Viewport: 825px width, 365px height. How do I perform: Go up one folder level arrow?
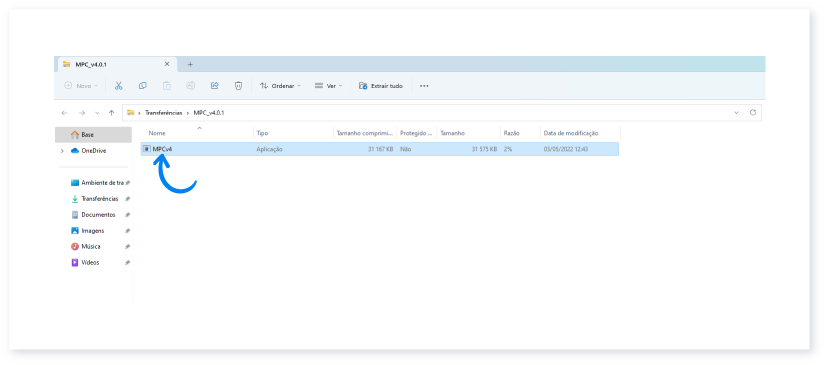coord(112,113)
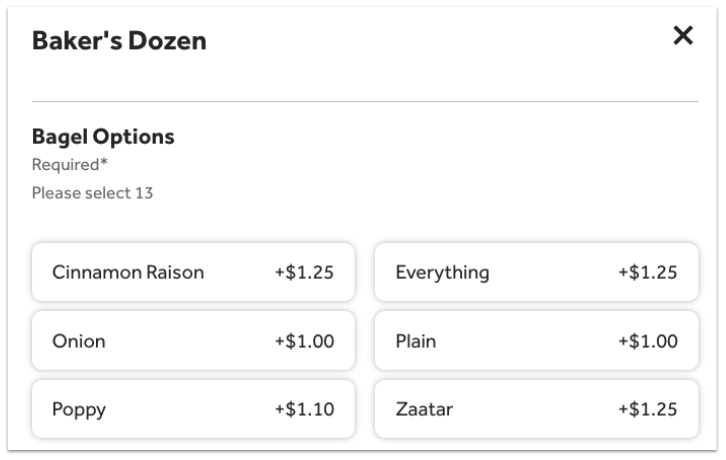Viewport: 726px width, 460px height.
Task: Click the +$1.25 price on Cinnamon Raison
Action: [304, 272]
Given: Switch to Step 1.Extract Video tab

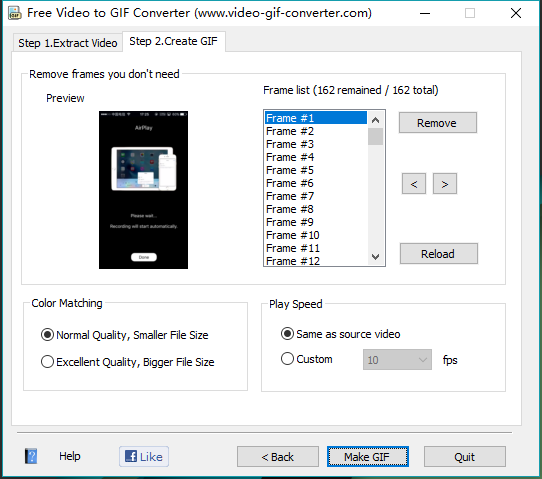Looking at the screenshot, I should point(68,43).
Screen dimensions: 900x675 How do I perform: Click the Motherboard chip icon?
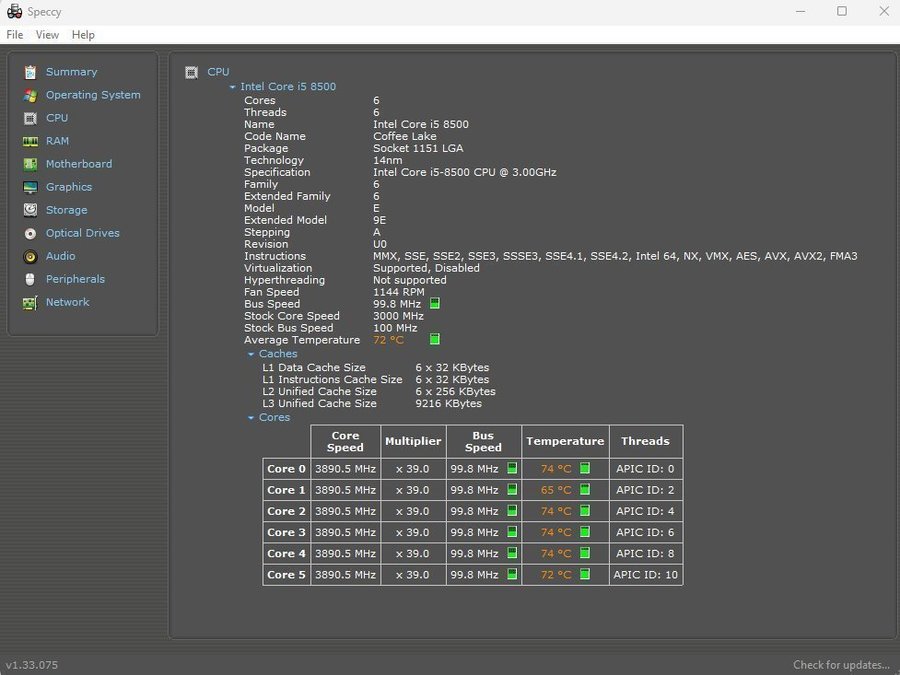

Aim of the task ::
Please repeat everything in the data above except the pictures, exactly as it reads.

Exercise answer ::
Viewport: 825px width, 365px height. How do I perform: Go up one folder level arrow?
coord(112,113)
Viewport: 726px width, 460px height.
Task: Click the +$1.25 price on Cinnamon Raison
Action: [304, 272]
Given: Switch to Step 1.Extract Video tab

Looking at the screenshot, I should point(68,43).
Screen dimensions: 900x675 How do I perform: Click the Motherboard chip icon?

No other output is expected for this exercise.